People watch tragedies on purpose. People watch stories about hope on purpose. Pulling the rug on the narrative promise of your story and switching tracks isn’t clever or interesting, it’s just lying about the genre.
If Midsummer Night’s Dream ended with everyone brutally dying, I’d feel kind of betrayed. If Macbeth ended with everyone getting happily married, I’d also feel kind of betrayed.
Yes! You have to earn your ending. They’re not supposed to be twists. They have to be built to throughout the story
You need to have the payoff match the kind of investment you set your audience up with.
And just to be clear: having that payoff match your investment doesn’t mean you can’t do a narrative twist. It just shouldn’t be a genre twist.
Bruce Willis turning out to have been a ghost all along does not change the tone of the movie. It just added a bunch of really interesting layers and depth to what you already saw.
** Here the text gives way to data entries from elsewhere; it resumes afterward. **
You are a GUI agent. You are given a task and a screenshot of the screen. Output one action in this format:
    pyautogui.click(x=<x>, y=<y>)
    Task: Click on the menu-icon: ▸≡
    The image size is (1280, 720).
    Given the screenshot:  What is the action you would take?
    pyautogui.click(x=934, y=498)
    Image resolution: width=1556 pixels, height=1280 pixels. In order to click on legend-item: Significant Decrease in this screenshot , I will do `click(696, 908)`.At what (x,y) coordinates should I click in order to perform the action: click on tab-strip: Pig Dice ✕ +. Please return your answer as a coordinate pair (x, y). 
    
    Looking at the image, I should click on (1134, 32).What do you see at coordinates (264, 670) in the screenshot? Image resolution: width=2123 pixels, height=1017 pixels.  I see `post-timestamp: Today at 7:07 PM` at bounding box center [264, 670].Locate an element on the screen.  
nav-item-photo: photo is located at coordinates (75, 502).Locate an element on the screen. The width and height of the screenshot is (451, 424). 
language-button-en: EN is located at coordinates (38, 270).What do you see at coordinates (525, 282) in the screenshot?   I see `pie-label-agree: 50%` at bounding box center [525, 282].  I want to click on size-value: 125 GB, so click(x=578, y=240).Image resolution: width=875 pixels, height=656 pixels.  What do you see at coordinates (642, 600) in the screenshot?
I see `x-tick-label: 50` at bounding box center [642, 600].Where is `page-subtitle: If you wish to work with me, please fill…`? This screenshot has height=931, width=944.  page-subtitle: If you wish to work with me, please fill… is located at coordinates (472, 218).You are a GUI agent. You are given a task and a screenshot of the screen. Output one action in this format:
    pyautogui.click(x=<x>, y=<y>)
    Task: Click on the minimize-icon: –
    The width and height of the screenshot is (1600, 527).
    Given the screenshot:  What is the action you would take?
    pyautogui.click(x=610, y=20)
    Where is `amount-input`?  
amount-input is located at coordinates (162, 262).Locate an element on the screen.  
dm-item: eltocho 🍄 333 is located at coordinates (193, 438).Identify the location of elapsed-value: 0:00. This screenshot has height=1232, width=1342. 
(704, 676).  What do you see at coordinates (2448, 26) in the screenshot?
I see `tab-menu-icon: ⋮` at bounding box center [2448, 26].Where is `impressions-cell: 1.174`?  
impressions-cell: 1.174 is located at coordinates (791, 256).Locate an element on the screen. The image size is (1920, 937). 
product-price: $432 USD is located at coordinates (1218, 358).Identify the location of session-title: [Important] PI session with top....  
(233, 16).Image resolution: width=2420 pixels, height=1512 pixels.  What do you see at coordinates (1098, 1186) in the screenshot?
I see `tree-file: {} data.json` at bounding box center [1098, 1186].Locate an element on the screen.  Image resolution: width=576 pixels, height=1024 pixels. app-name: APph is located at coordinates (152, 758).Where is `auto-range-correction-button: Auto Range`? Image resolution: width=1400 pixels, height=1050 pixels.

Hector turning out to be Miguel’s ancestor doesn’t change the family genre of the film, it enhances it.
Planet of the Apes turning out to be a futuristic Earth where humanity had destroyed itself deepens the existential sci-fi dread but it doesn’t turn it on its head.
These are narrative twists, sometimes surprises, but they are not genre upsets. They are storytelling tools. Done well, they can be spectacular and add a lot to your story.
But genre-shifting out of the blue and for no other reason than “haha, gotcha!” shock value is not clever or intelligent. In most cases, it’s just sort of mean.
Setting expectations with your audience then laughing at them when they trust you doesn’t make you a good storyteller. It makes you a bit of a jerk.
So reblogging this again because I want to talk for a second that you actually can change genres in the middle of the story. It just has to make sense!
I only can think of two instances off the top of my head that make this genre flip works; Disney’s Mulan and Shirley Jackson’s The Lottery. They’re both well told stories, but make a genre flip work for very different reasons.
For Mulan, just as “A girl worth fighting for” ends, a completely different movie begins. Up until that point, it’s been a fun upbeat Disney musical, but after you come across this ravaged by war town, there’s no more sing a longs. This is no longer a musical Disney movie, this is now a period piece. And this works. They’re able to make the genre flip from a musical to a period drama because they already set the threads of a period drama running underneath the happy go lucky musical ever since we learned that Mulan’s father was going to be sent off to war despite his injuries.
Alternatively, we have The Lottery. A short story that starts out with a group of people getting together. We learn it’s for an annual ‘lottery’ and everyone seems completely normal, chattering about normal things, adults complaining about adult things, kids running around and playing. Nothing really seems unusual at first. We have absolutely no idea that it’s a horror story until the final twist where it goes from being slice of life to physiological thriller. As everyone grabs the rocks and begins beating down on the poor woman, we look back over the rest of the story and notice the clues we didn’t see before- the kids were gathering rocks, the father being so serious with his grim son. The horrible twist works because the story is just short enough we can’t sure what genre it is until it’s too late.
I also want to talk for a moment about one of my favorite movies, Anastasia- the 1997 film from Fox Animation Studios. Like Mulan, Anastasia manages to be both a period drama and a musical, but unlike Mulan, Anastasia seems to be fighting itself over which genre it actually is. It sets the story up as a period piece and threads throughout the movie, completely unknowingly to the protagonists I might add, a darker fantasy musical. It’s a good movie, and it’s an extremely satisfying ending to watch, but the genres twist themselves into pretzels and it’s the musical romance plot line that wins out. So, it works as a genre twist, but it only works because both genres were present at the same time, so regardless of which it ended on, the story would still make sense.
So genre twists can work, and if you can pull it off, it can work very well. But, as previously stated, you have to put elements of the genre twist into the story before you make the twist. Otherwise all you’re really doing is patting your own ass over how Clever And Special you are for taking the easy way out and writing a bad story.
Pirates of the Caribbean also pulls off an excellent genre twist going from period romp to horror/fantasy story! It’s really fascinating and exciting when done right.
Which basically discounts most of the media out there.